Starting a New Chapter
Longtime readers of Ebony magazine, who still remember receiving their copies of the 1964 issue with Martin Luther King Jr. and his family on the cover, opened their mailboxes recently to find something different: Disney Channel darling Raven-Symoné. For a magazine that made its name documenting civil-rights battles, a wholehearted embrace of celebrity youth culture is its own revolution. To ensure that history goes on at 62-year-old Ebony, magazine chief Linda Johnson Rice is giving it a makeover. "You have to stay current to compete," she says.
These past few years, magazine advertising dollars and readers have run to the Internet. The change has been especially hard on niche publications like Ebony. Its ad revenue fell more than 10 percent between 2005 and 2006. And circulation has been in a downward spiral, falling 21 percent between 2002 and 2006.

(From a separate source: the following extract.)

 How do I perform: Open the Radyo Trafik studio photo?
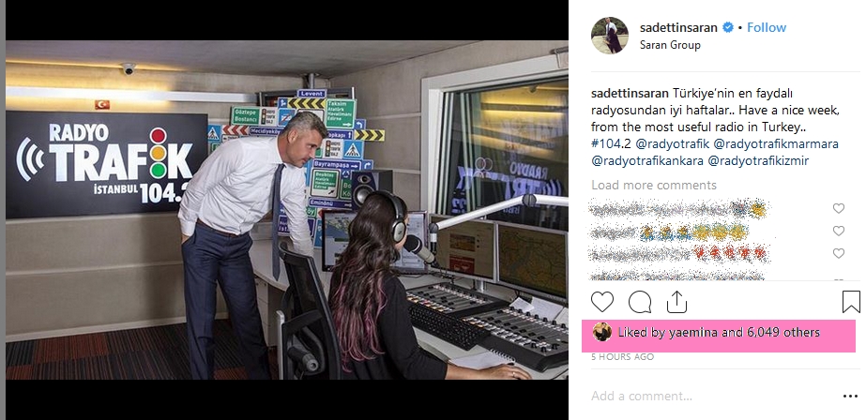287,210
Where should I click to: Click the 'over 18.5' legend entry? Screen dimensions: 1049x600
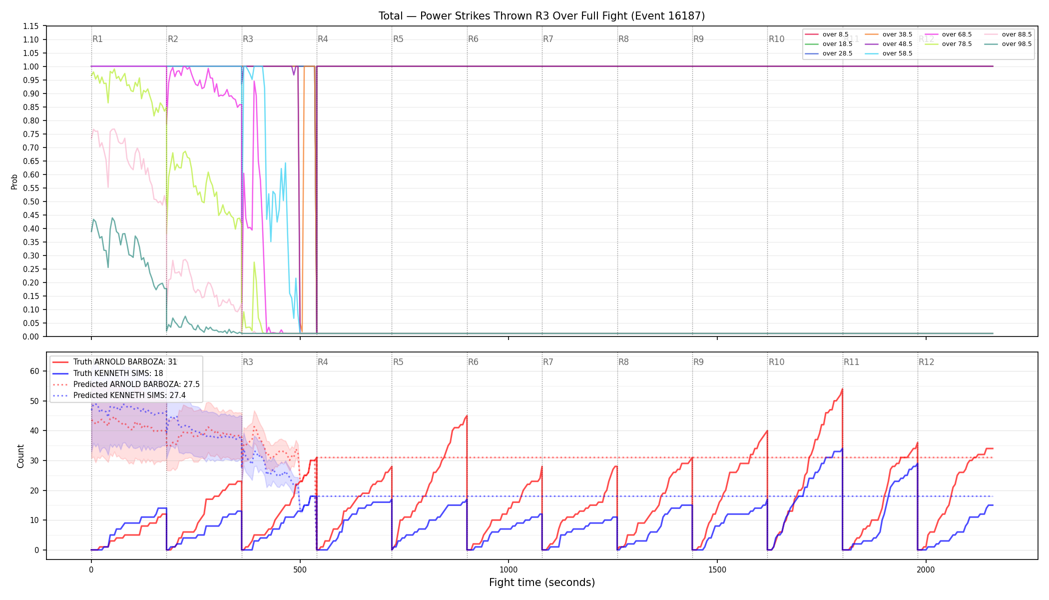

Entertainment magazines, however, continue to do well. Lisa Jenkins, 17, of Inglewood, Calif., mostly reads celebrity blogs but was drawn to Raven-Symoné. "When I saw her on the cover, I was, like, 'Yeah!' and I bought it." Johnson Rice says the response to the makeover has been great, but it's unclear if the over-40 crowd will continue to hold a spot for Ebony on their coffee tables.